[[ Provided material open ]]

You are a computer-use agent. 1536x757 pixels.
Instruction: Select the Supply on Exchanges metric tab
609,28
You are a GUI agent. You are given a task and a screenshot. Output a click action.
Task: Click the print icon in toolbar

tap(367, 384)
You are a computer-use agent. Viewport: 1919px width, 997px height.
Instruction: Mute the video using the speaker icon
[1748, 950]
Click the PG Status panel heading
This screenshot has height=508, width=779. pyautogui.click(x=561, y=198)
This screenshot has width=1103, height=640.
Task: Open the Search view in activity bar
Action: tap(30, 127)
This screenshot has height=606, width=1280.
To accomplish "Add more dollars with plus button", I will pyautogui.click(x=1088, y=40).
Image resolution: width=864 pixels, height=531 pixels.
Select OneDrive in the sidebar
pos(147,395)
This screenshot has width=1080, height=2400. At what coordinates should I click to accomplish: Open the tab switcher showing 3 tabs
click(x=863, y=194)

[[ Provided material closed ]]

### What you should do
Wherever the string "pixels" appears in the entries, copy that line.

### Solution to this problem
You are a computer-use agent. 1536x757 pixels.
Image resolution: width=864 pixels, height=531 pixels.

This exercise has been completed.